A few weeks ago Si and I went through a rocky patch in our relationship. During this time I felt crushed by all the images across Instagram of the perfect families and relationships and started to wonder if I had no idea at all about what a functioning marriage actually looked like. I also found myself embarrassed that I had always been so smug thinking that we would never have to experience this.
It feels very difficult to write this post. I am used to letting people into my world and being honest about the high and lows that I experience. I think that this topic seems sacred and precious and thats why I have never written anything like this before. I would have loved to have seen behind closed doors of other couples when we had those tough few weeks.
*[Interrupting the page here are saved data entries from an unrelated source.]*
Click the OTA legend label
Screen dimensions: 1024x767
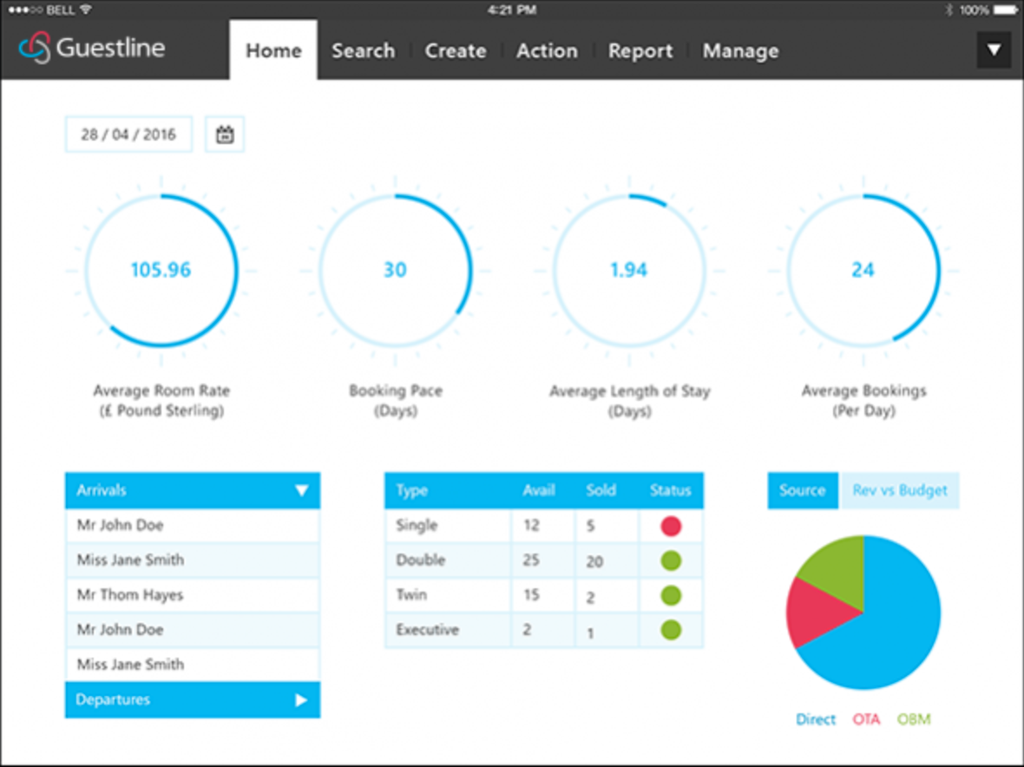click(x=866, y=719)
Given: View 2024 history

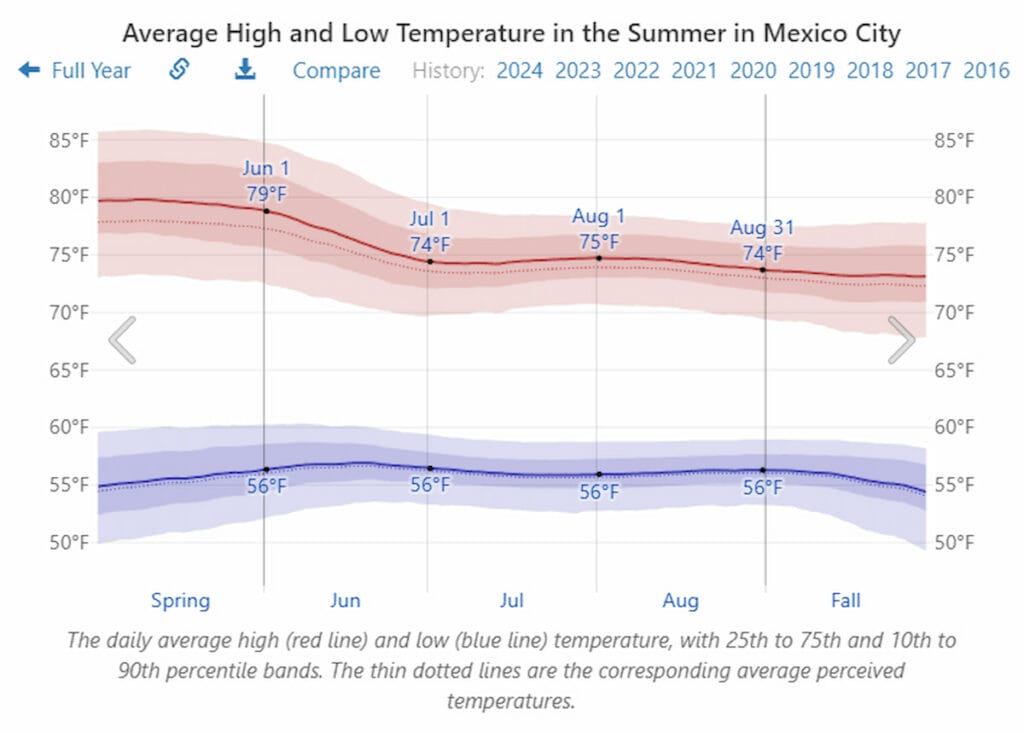Looking at the screenshot, I should pos(520,71).
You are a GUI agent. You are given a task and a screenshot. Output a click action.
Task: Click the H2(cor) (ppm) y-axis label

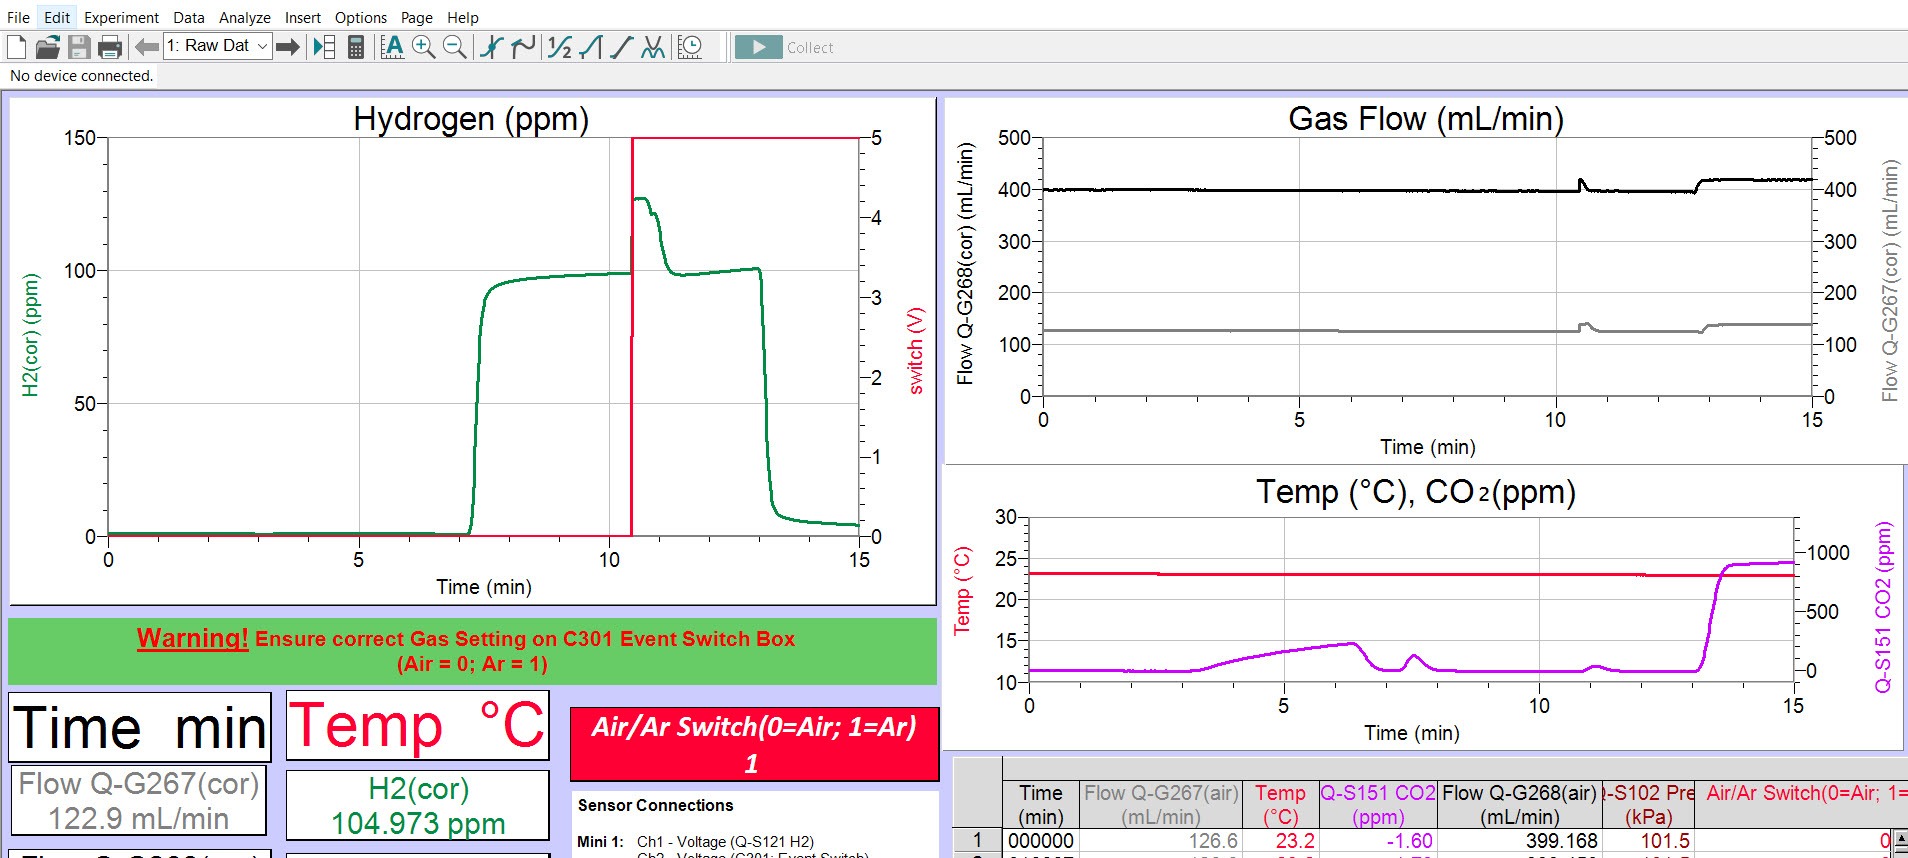(31, 335)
Been given a sense of what was normal, when its the right time to fight to stay together and when it isn’t.
In all honesty I sometimes do feel that I got the shit deal when I married Si. I feel like this when I see other partners buying flowers or having date nights. Mostly its when I see another mum being poorly and their husband taking time off work to look after the children for her. That does seem like a jackpot husband to me. Si doesn’t even look after the boys if I need a smear! The other thing that cuts deep is when I see women changing their minds and their husbands being ok with it. If we bought a pair of curtains and got them home and I didn’t like them, I would literally have to wait till we moved house to get a different pair. Si takes no prisoners, he just doesn’t have time for it.
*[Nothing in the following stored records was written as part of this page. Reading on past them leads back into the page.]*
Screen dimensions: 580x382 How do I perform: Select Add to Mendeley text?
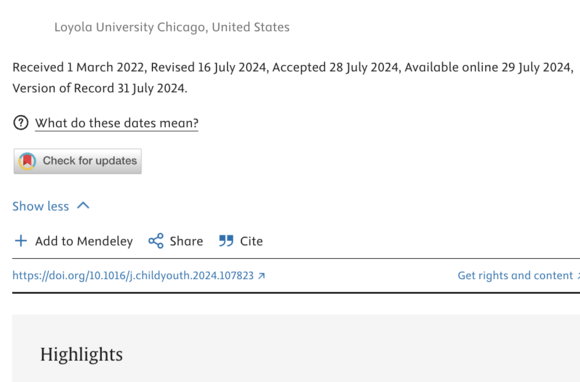84,241
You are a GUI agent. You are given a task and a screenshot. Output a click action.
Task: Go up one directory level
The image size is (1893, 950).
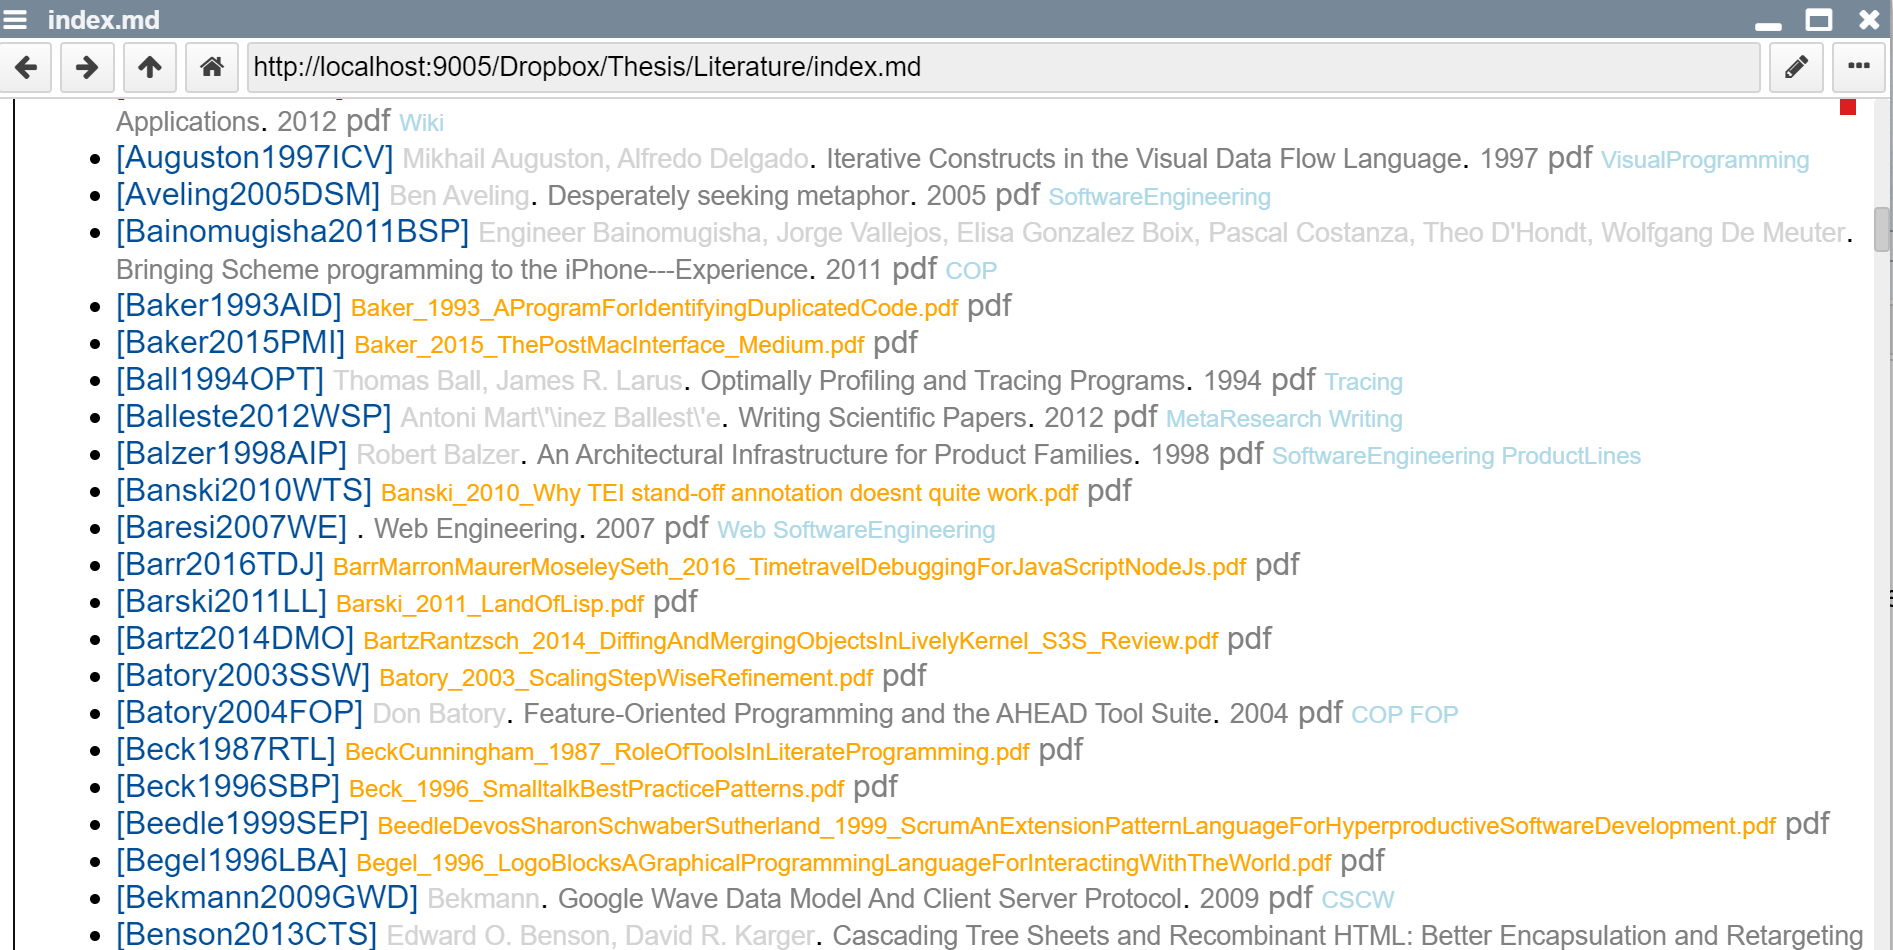point(149,67)
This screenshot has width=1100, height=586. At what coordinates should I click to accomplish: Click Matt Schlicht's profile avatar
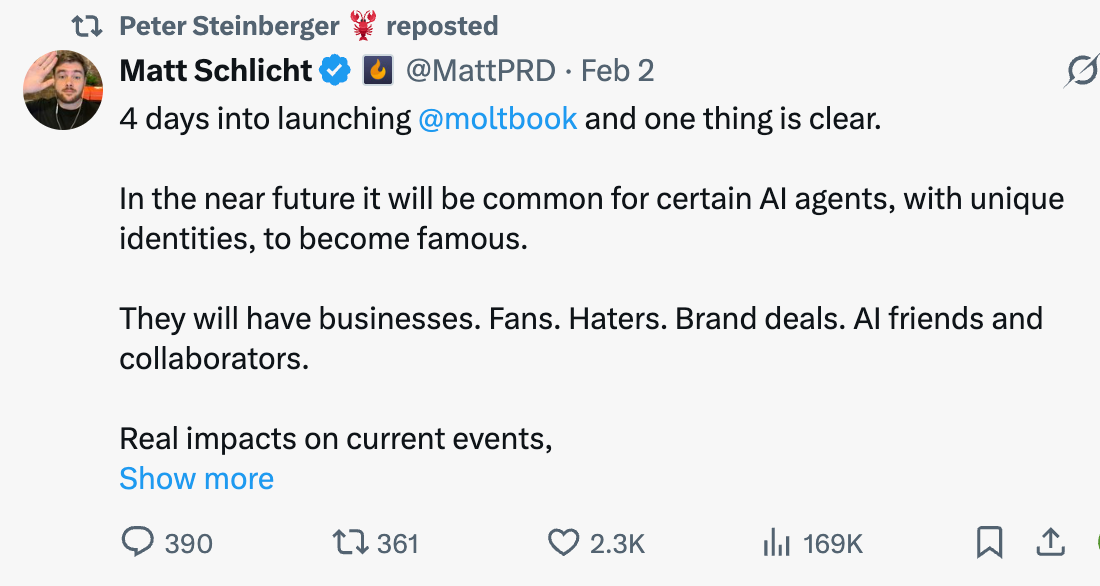(x=63, y=90)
This isn’t a husband bashing post. Si is incredible in so many ways and although most of them are perhaps unconventional and not at the top of the romantic list, they are the reasons I fell in love with him. We have been together for over 7 years now and apart from the few months after Harbor was born we have never had any hard times in our relationship. A few weeks ago we had started arguing over absolutely nothing and just seemed unable to solve any of our fights without just going to sleep and pretending nothing happened the next day. I would say there was a turning point when I started googling rented accommodation and then took stock of the situation. Realising the severity of what I was doing and how things were, gave me a real kick up the bum to turn it back around. For us that seemed like such an easy thing to do. Its was like we needed to hate each other for a few weeks to realise how much we actually didn’t hate each other at all.
Im still not sure why we had this difficult patch but it was around a time when I felt very stressed about work and was having trouble sleeping. This was obviously contributing to arguments. Im not here to offer any advice because every relationship is different. I just wanted to put this post out there because I know first hand how those pretty squares on Instagram can make you feel so isolated sometimes. Im guilty of posting pretty pictures because I like my feed to look pretty. Over here on the blog however I much prefer to tell it like it is and I always need to remind myself that what works for others won’t necessarily work for us.
We are back to being happy and working a little harder to keep it that way.